▶ Exercise prompt:
Copy exactly the lines from the one containing "Given: Click PACIFIQUE dam link" through the last line of the records below, including both, and leave out any pictures.

▶ Dataset entries:
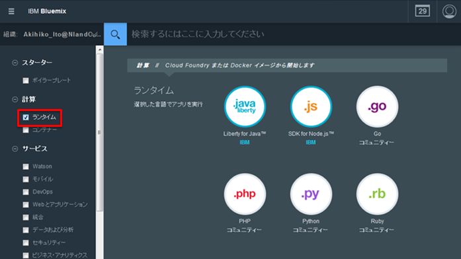Screen dimensions: 461x259
Task: Tick the DevOps filter checkbox
Action: point(26,192)
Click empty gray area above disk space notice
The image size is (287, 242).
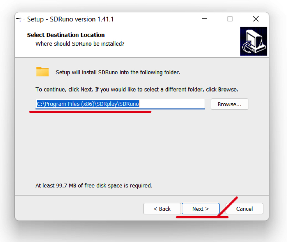[142, 147]
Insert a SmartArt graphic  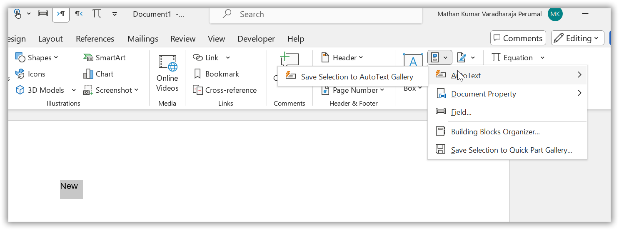click(105, 58)
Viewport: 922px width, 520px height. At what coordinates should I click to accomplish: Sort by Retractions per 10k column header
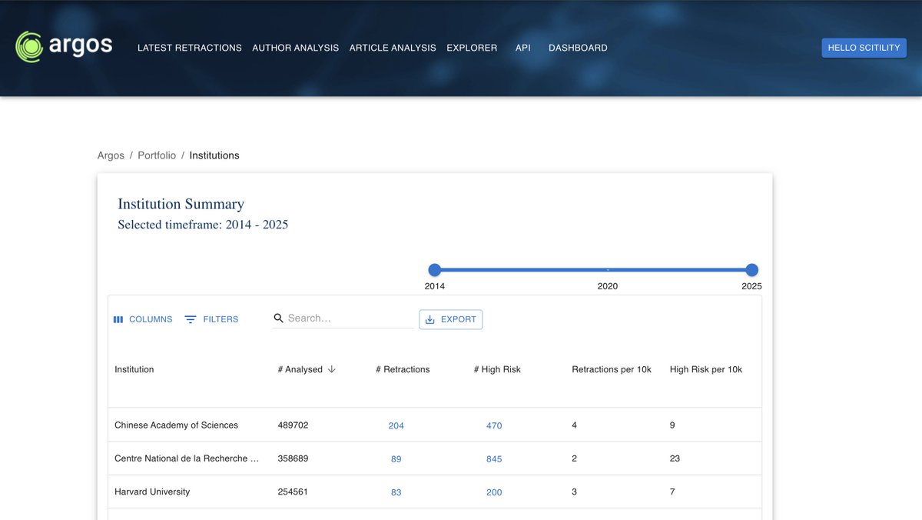(x=612, y=368)
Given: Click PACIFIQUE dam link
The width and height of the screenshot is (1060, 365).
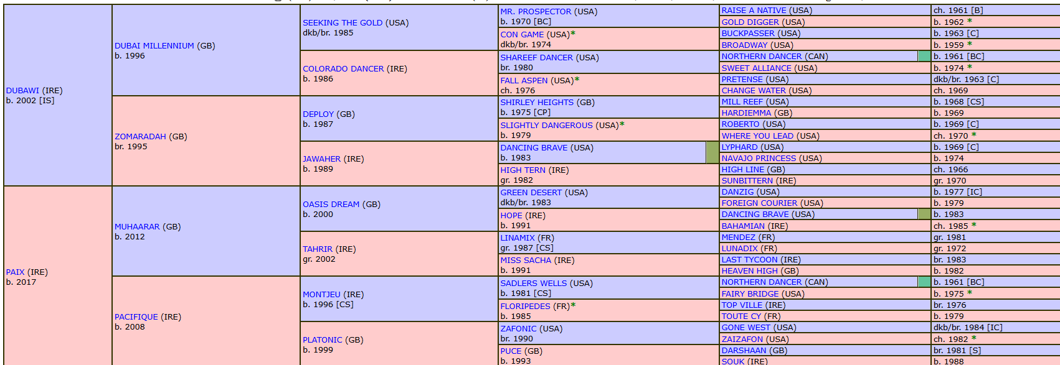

▶ Response:
Given: Click PACIFIQUE dam link
The width and height of the screenshot is (1060, 365).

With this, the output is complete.